Soñé un día llegar a ti y confesar mi amor…

Una vez soñé con llegar a ti y decirte que te amaba…

Lucía Martínez dejó el último cuaderno corregido sobre la pila que descansaba en el borde del escritorio. Ahora tocaba anotar las calificaciones del trimestre en el libro de registro. Fuera de la sala de profesores, la oscuridad había caído hacía rato, y bajo la luz de las farolas, los copos de nieve caían con lentitud.
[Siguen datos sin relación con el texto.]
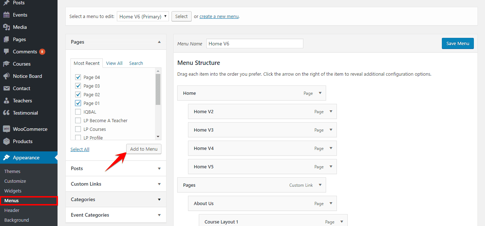Click the Contact envelope icon

click(6, 88)
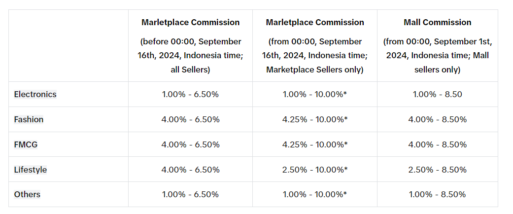Select Lifestyle Mall rate 2.50% - 8.50%
This screenshot has height=214, width=513.
437,170
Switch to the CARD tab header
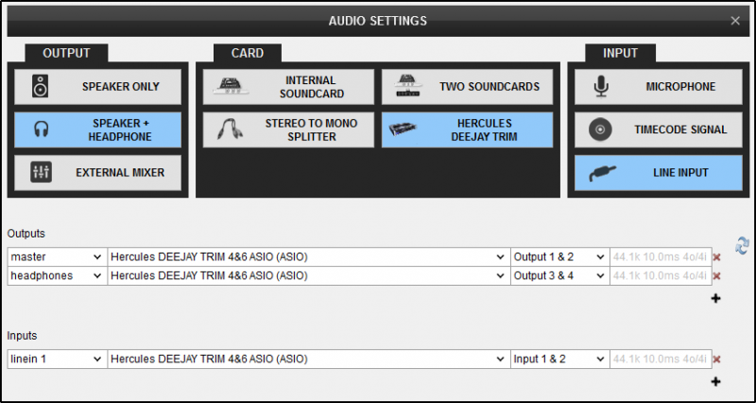 248,53
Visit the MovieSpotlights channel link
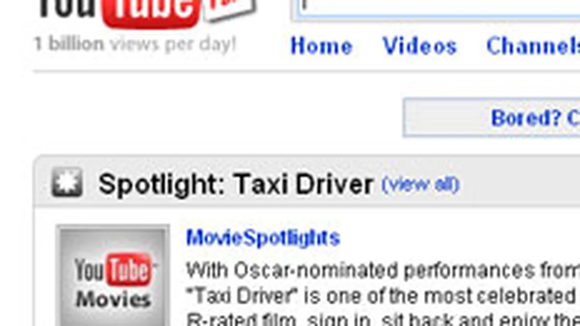This screenshot has height=326, width=580. point(263,238)
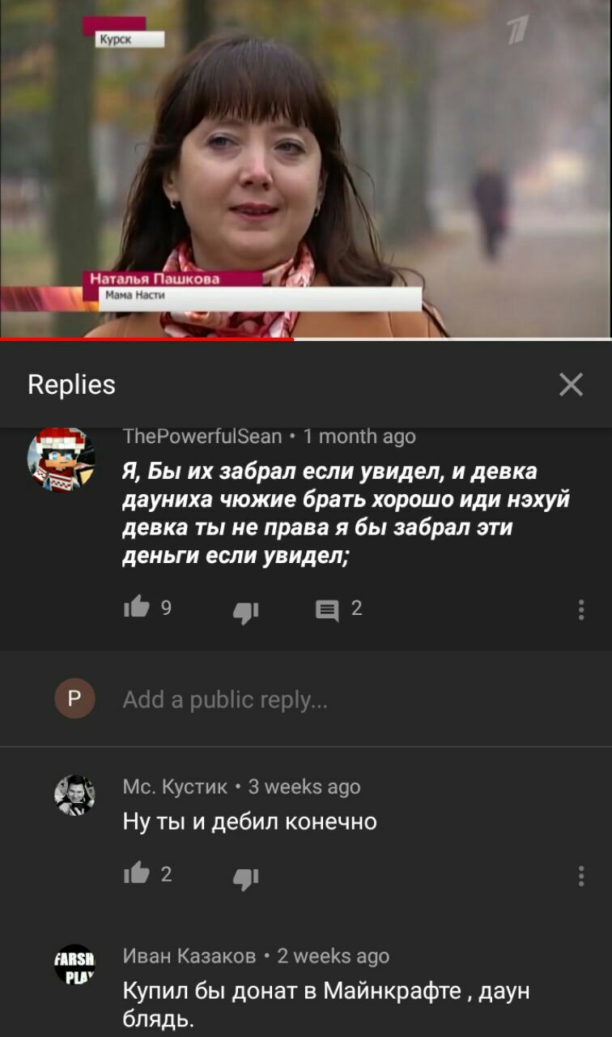Tap the ThePowerfulSean username

tap(202, 436)
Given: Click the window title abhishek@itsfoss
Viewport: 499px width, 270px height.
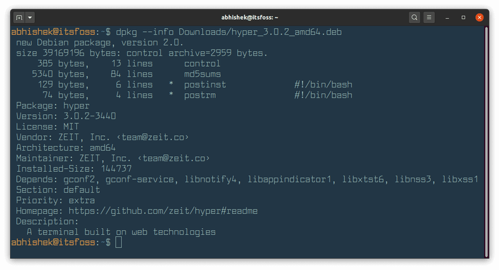Looking at the screenshot, I should tap(249, 17).
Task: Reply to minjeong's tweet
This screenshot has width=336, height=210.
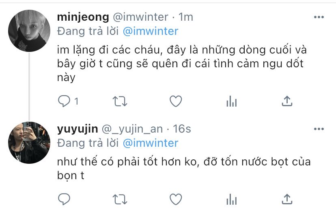Action: click(64, 101)
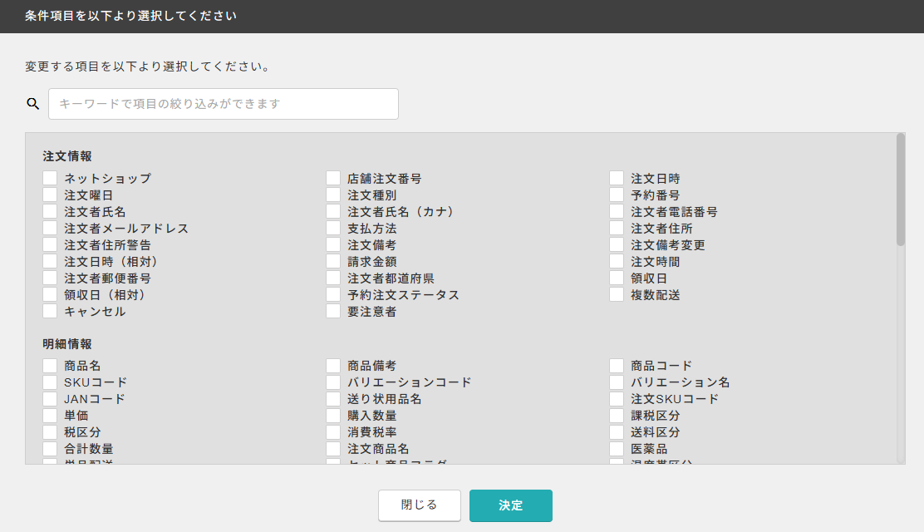This screenshot has width=924, height=532.
Task: Check the ネットショップ checkbox
Action: click(x=50, y=178)
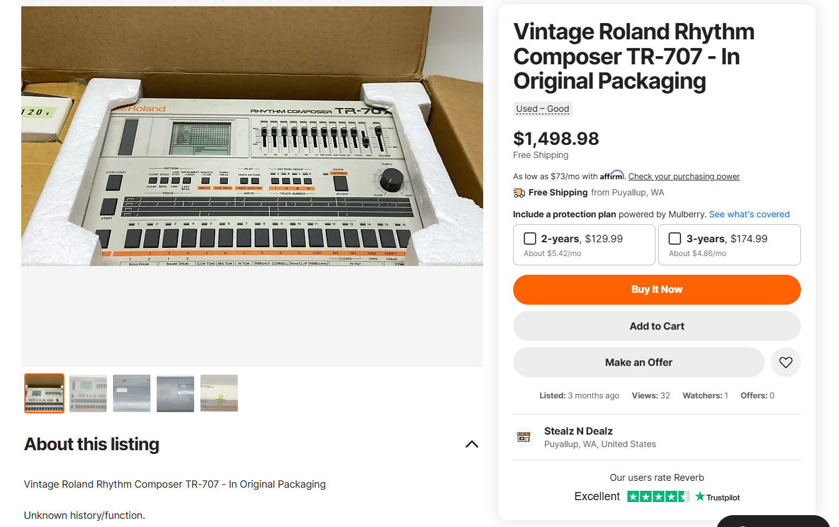Select the second listing photo thumbnail
This screenshot has height=527, width=839.
pyautogui.click(x=88, y=393)
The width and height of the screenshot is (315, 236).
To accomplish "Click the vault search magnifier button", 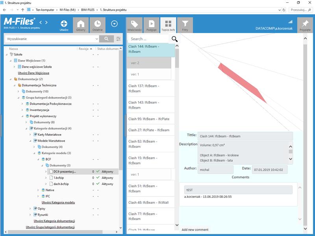I will pyautogui.click(x=106, y=39).
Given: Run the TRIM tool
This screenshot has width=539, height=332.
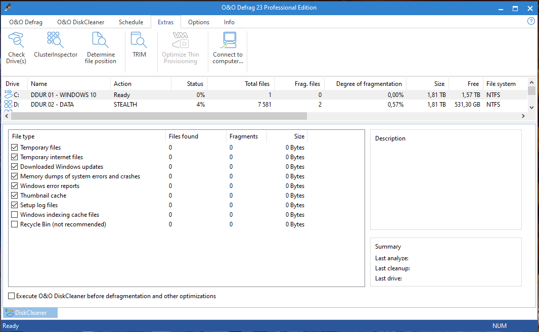Looking at the screenshot, I should click(139, 45).
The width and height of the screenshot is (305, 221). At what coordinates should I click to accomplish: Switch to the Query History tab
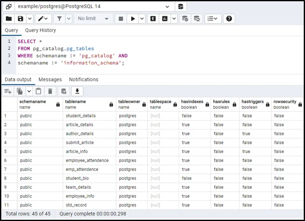point(40,30)
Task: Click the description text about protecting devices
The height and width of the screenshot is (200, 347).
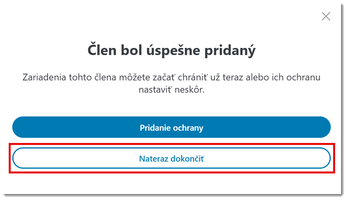Action: click(x=171, y=83)
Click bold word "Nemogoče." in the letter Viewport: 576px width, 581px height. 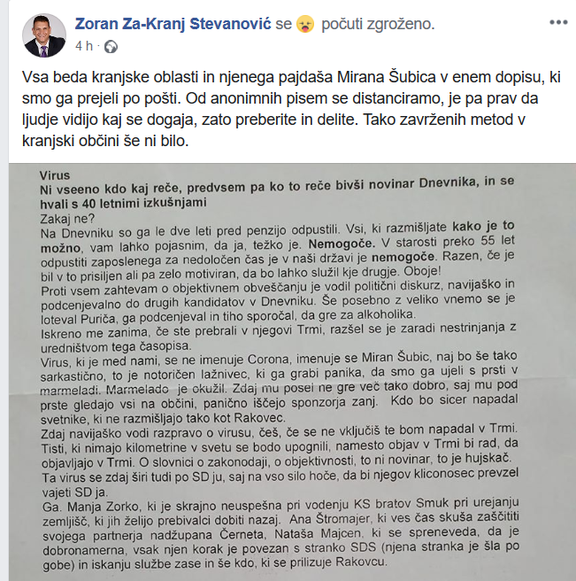click(x=342, y=244)
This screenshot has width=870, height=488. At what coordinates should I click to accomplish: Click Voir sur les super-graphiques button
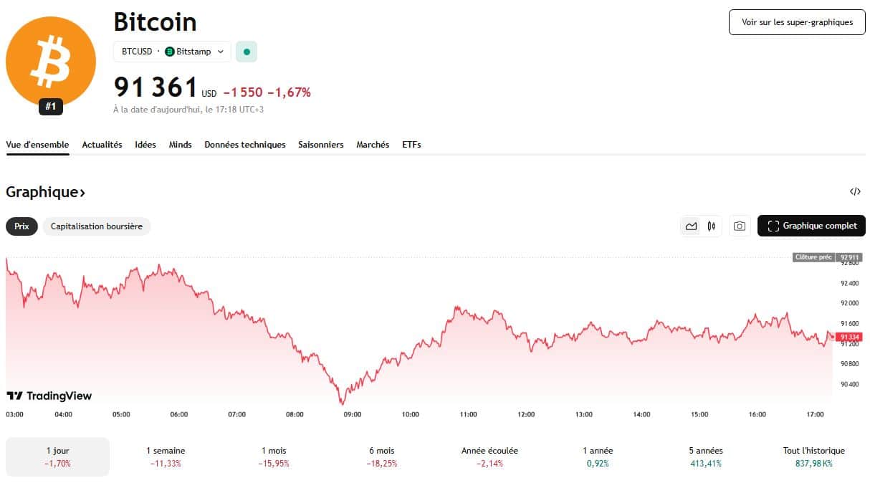pos(797,22)
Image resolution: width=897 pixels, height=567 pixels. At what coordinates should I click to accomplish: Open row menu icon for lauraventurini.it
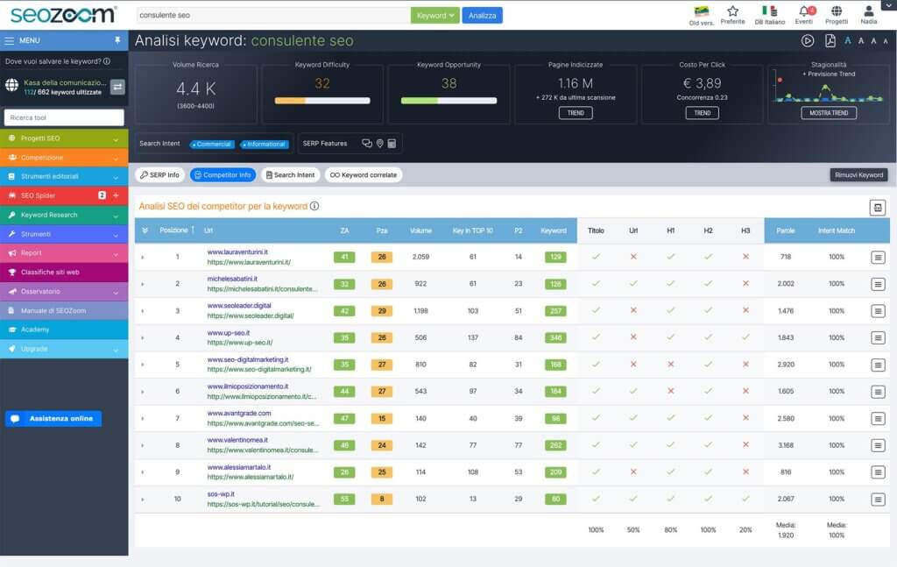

De pronto, escuchó un ruido metálico tras la puerta: el cubo de la limpieza golpeando el suelo, seguido del chapoteo de una fregona mojada. Era Valeria, la conserje, a quien todos llamaban cariñosamente “la Valeri”, subiendo al segundo piso para limpiar los pasillos. Al ver la luz bajo la puerta de la sala de profesores, masculló en voz alta:

—Aquí seguís, hasta la madrugada, pisoteando el suelo… Como si no tuvierais casa a la que volver…

El roce de la fregona contra el linóleo parecía secundar sus quejas.

«Pero a mí no me espera nadie. Tendrás que aguantarme media hora más, Valeri», pensó Lucía con un suspiro antes de abrir el libro de registro.

Cuarenta minutos después, lo cerró cansada, lo guardó en el armario junto a los demás y aguzó el oído. Ni siquiera se había dado cuenta de cuándo el ruido tras la puerta había cesado. Se puso el abrigo frente al espejo, cogió el bolso, echó un último vistazo a la sala y apagó la luz. El suelo aún relucía húmedo bajo la tenue bombilla del pasillo.

Al bajar al vestíbulo, comprobó que el puesto del vigilante también estaba vacío. Entró en su cuartucho y colgó la llave en el armario de cristal.

—¡Me voy! ¡He cerrado la sala de profesores y dejado la llave! —gritó, rompiendo el silencio de la escuela.

Nadie respondió, nadie salió a despedirla. Pero ella sabía que el colegio nunca estaba completamente vacío. Siempre quedaba alguien, ya fuera el conserje o el vigilante nocturno.

—¡Hasta mañana! —se despidió en voz alta antes de salir a la calle.

A unos pasos de la escuela, se volvió y vio al anciano vigilante cerrando la puerta desde dentro.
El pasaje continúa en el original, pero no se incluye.